Prompt 1 → Output the passage of the album reviews below between "This was a universal" and "many never stopped.", inclusive, copied word for word.
Prompt 2 → List every named service or platform that the album reviews below give as a way to hear music today.

Excerpt provided →
========

This one is tough to rate though. On influence alone it’s a 5, but personal enjoyment is more like a 3.
⭐️⭐️⭐️.5 it is.
Imagine Mike Myers doing the “Simon” (a grown man acting like a child, complete with goofy cockney accent) bit from SNL for an hour with songs about being horny, his father, drawrings, and going to the pub with his mates. British tomfoolery at its weirdest.
That said, this is an inexplicable inclusion into the 1089 albums. Is this a joke? How did this make it in over entire countries of music ?
⭐️⭐️⭐️
It honky tonks, that’s for sure. Not really my flavor of country, but it has that 60s-70s Nashville sunshine country twang that’s fine to listen to once but definitely not over and over. Nothing I’d add to a playlist but far from the worst thing I’ve heard.
I am the iconoclast who wields the blade to pierce the mythos of boomer monocultural music tastes.
Somewhere along the way, the eagles were canonized as one of Americas heartland rock icons, an eternal badge, apparently, and that status was probably solidified with this album, heralded as a classic.
This album is absolutely mid, propped up by two singles- one each from Don Henley and Joe Walsh. It’s easy to understand why they went solo, the album suffers from a strong whiplash between their two styles- Henley’s soft core poetry and Walsh’s riff focused rock.
Beyond that, there’s a history lesson here as to why this is considered such a classic album and held up by boomers as the best ever. In the 70s, and even beyond, your only means of listening to music were twofold: the radio, and vinyl albums you owned. The proliferation (and fragmentation) of music was uncommon and yet to happen- which created these huge monocultures around music. In 1976 or 1977, the eagles would have been utterly inescapable. On top 40 radio and rock channels 24/7, in store PA systems, and on your neighbor’s turntable.
This was a universal experience that everyone of the day had. Even if you didn’t like the music, you had heard it. Over and over. It elicited specific and strong memories of a certain time- often for boomers, their youth- and as such planted itself strongly in the minds of America.
Unlike today where there’s 70+ years of music available at your fingertips via Spotify, iTunes, YouTube, pandora, or even the radio, satellite or otherwise- you had no choice but to listen to the Eagles or whatever else was on. A lot of people started liking it. And many never stopped.
But in 2026- we have choices. We don’t have to listen to the eagles any longer. And I implore you not to.

========

Dataset content →
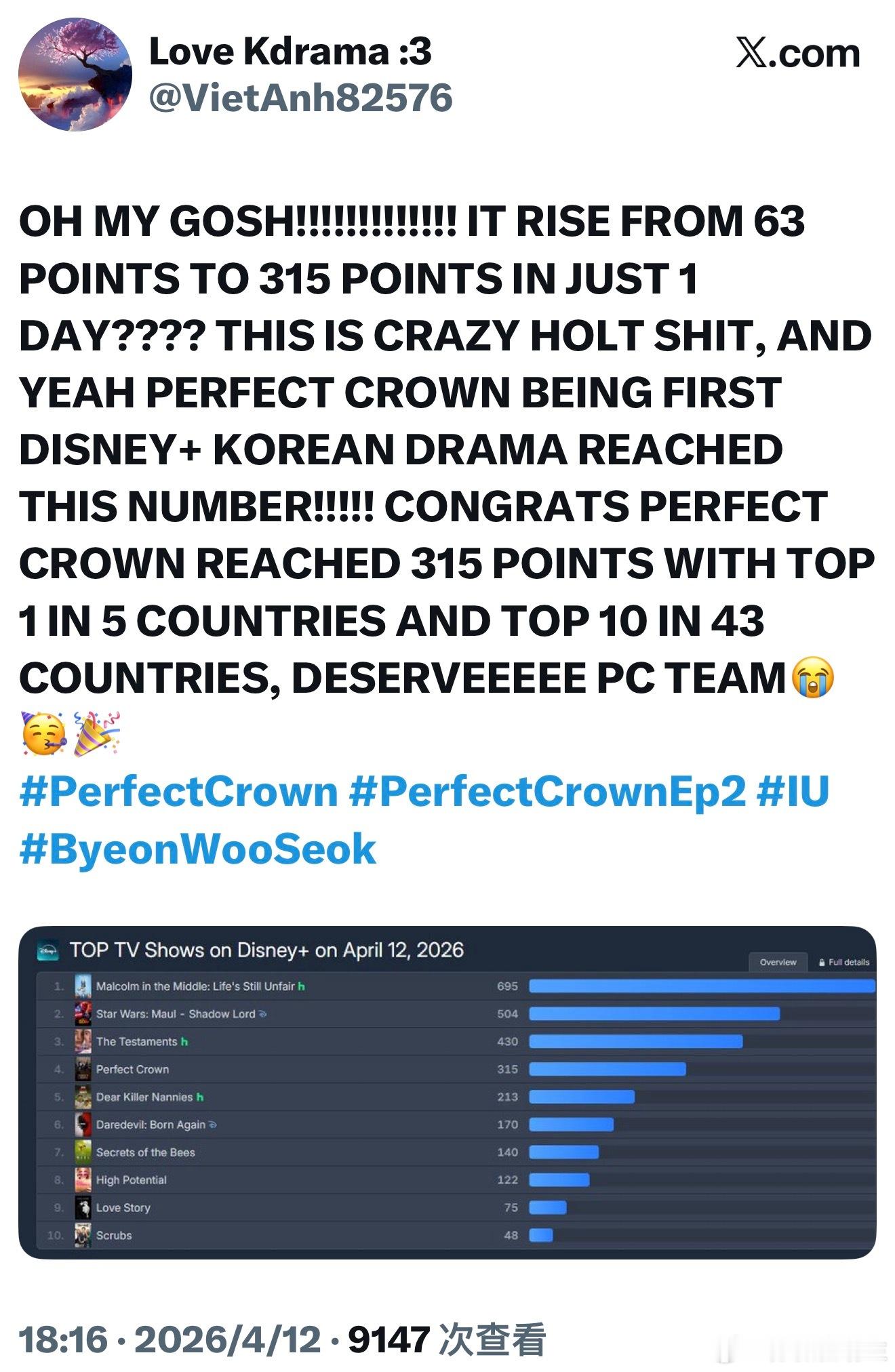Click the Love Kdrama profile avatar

========

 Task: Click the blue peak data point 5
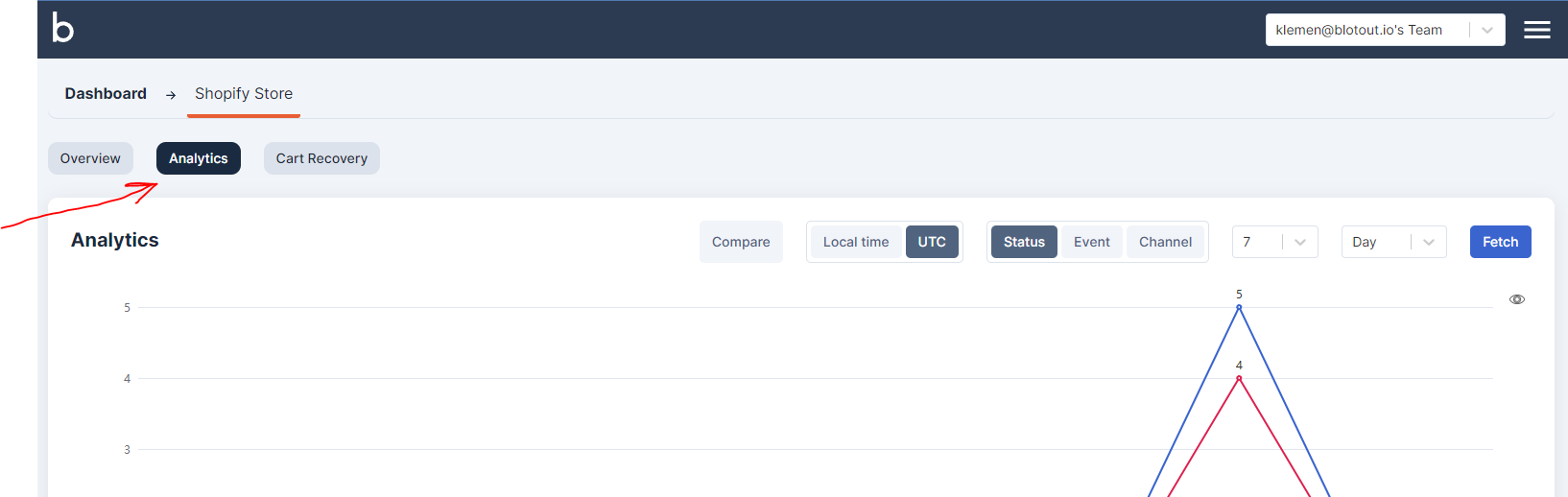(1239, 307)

========

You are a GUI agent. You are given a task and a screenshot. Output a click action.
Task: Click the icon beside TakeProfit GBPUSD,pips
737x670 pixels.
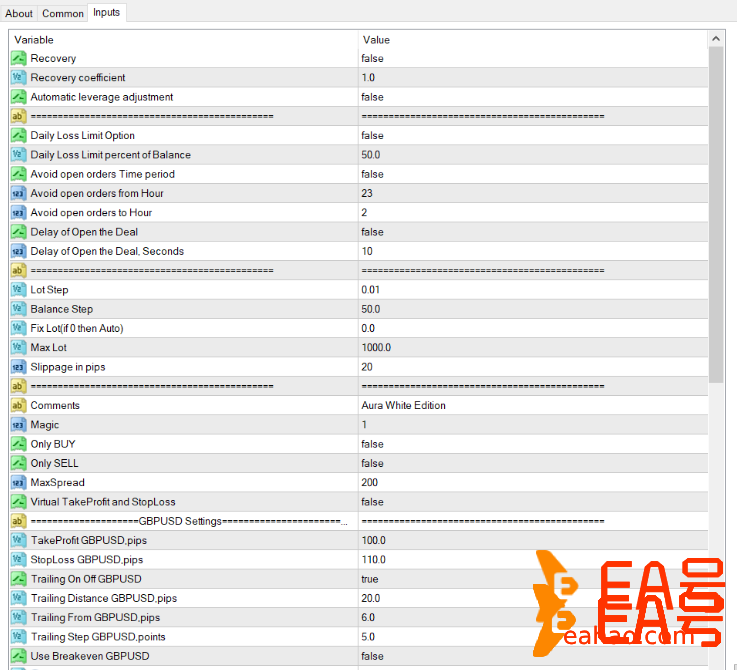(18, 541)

========

Right answer 1 →
This was a universal experience that everyone of the day had. Even if you didn’t like the music, you had heard it. Over and over. It elicited specific and strong memories of a certain time- often for boomers, their youth- and as such planted itself strongly in the minds of America.
Unlike today where there’s 70+ years of music available at your fingertips via Spotify, iTunes, YouTube, pandora, or even the radio, satellite or otherwise- you had no choice but to listen to the Eagles or whatever else was on. A lot of people started liking it. And many never stopped.

Right answer 2 →
Spotify
iTunes
YouTube
pandora